Category
Chicken, International Cuisine, Nigeria
Ingredients
FOR THE STEW
- 120 ml Rice Bran oil
- 1 ½ kg Chicken cut in pieces
- 350 gm Tomatoes, chopped
- 400 gm whole peeled Plum Tomatoes, discard the liquid
- 2 tbls Tomato paste
- 1 red Capsicum, chopped
- 2 Habaneros
- 100 gm Onion sliced
- 1½ tsp Thyme dried
- 1 tbls Chilli Flakes
- 1 Bay leaf
- 1 tsp Vegeta
- 2 gm Salt
- 2 gm Pepper to taste
- 250 ml Chicken stock
- Water as needed
FOR THE CHICKEN
- salt and pepper to taste
- 1 tbls Thyme
- 1 tsp Garlic powder
- 1 tsp Vegeta
Method
- Wash and cut Chicken into bite-sized cubes or pieces.

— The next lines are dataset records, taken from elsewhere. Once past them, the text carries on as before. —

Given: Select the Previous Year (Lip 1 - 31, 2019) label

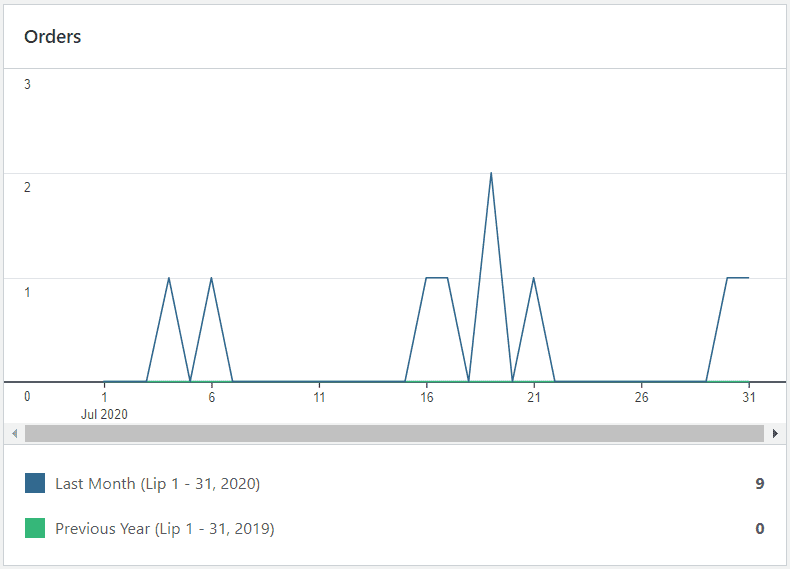Looking at the screenshot, I should click(164, 528).
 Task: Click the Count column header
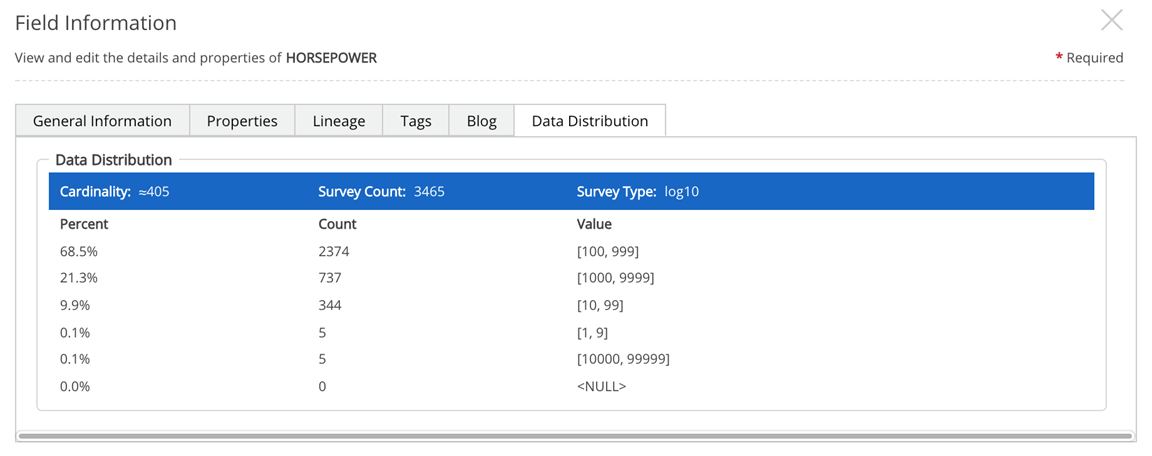point(337,224)
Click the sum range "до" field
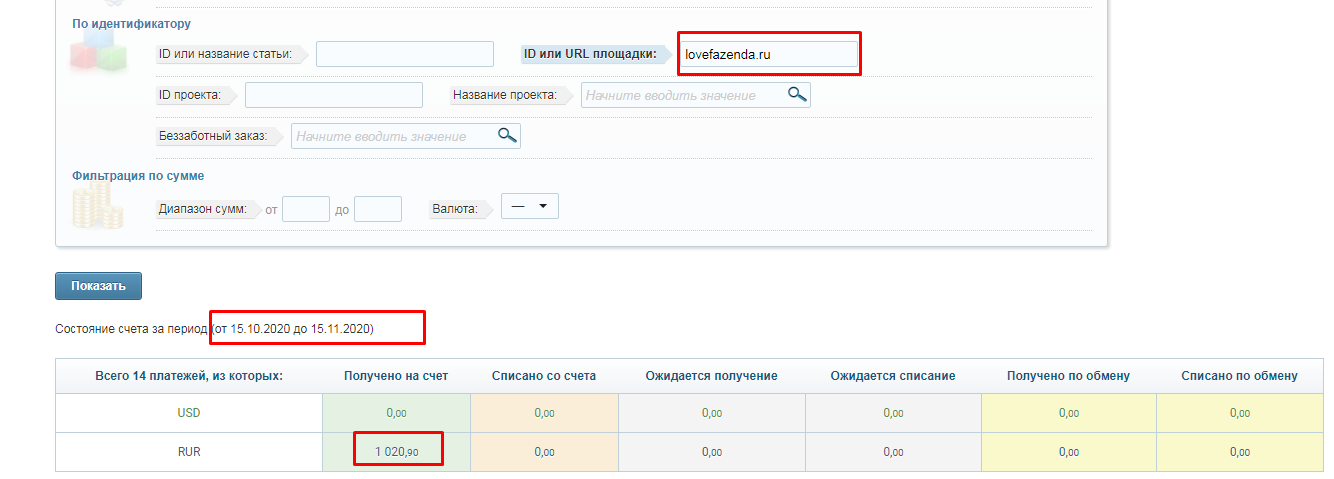 point(377,209)
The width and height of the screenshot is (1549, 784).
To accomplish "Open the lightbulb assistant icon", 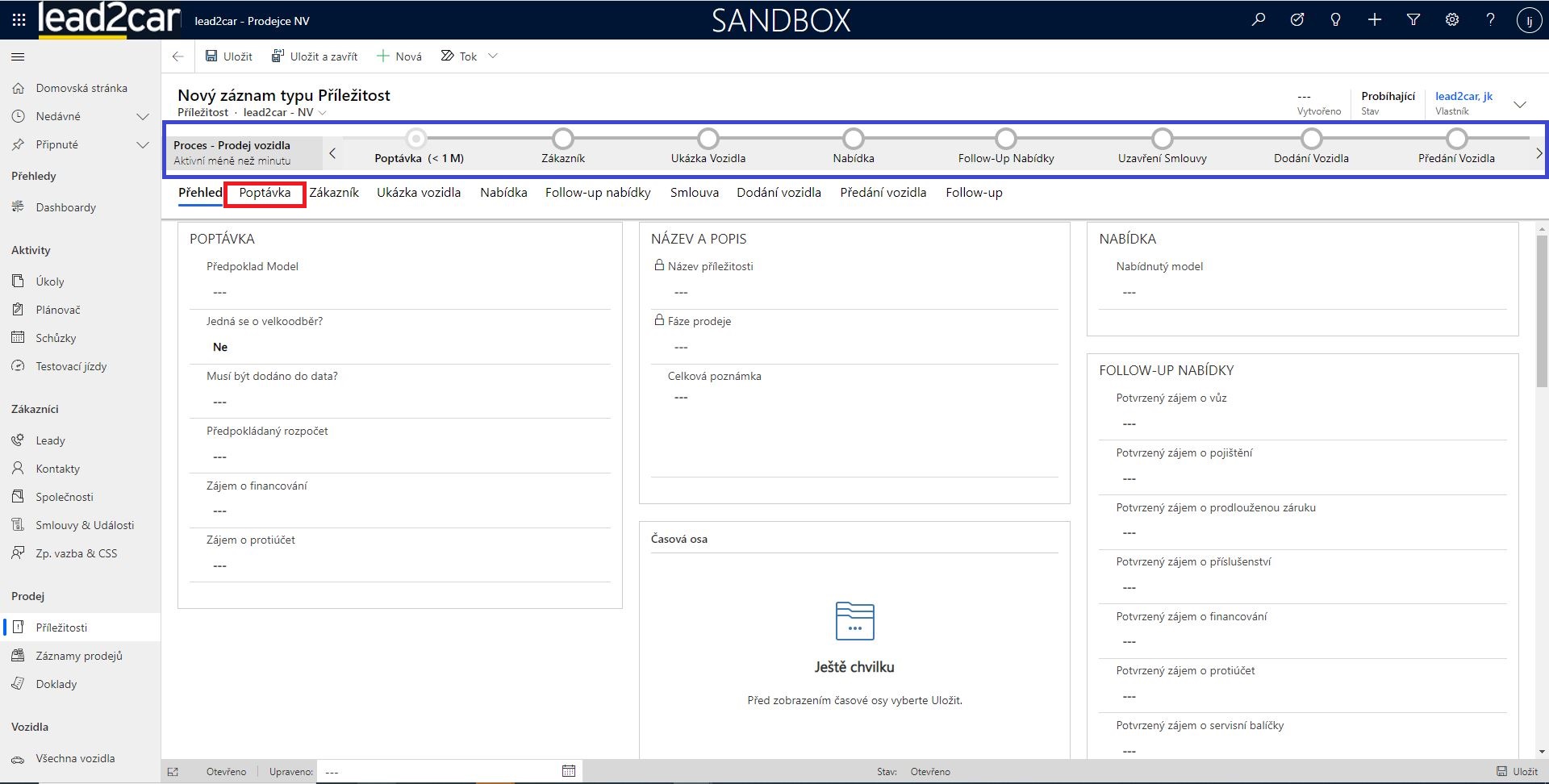I will (x=1335, y=20).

- Place in a pot and add Water, Thyme, Vegeta, Salt and black Pepper to taste. Cook the Chicken until done and then fry until golden brown. Place the chicken on a rack and cook in the oven at 175 degrees for 10 mins. Set aside.
- Blend the Tomatoes, Habanero, Capsicum in a blender until pureed.
- In a pot heat up the Oil and add the sliced Onions frying just until the turn golden brown.
- Add the Tomato mixture and fry for about 25 mins until the mixture reduces in size, turns a deep red, and the Oil begins to separate from the Tomatoes. Stir continuously to prevent burning at the bottom. Add the Tomato paste and fry for an additional 5 mins.
- Add the Chicken stock , dried Thyme, Chilli Flakes, Vegeta, and Bay leaf.
- Stir together, and add more Water if needed. Continue to simmer for 15 mins.
- Serve with Rice, Beans, or anything of your choice.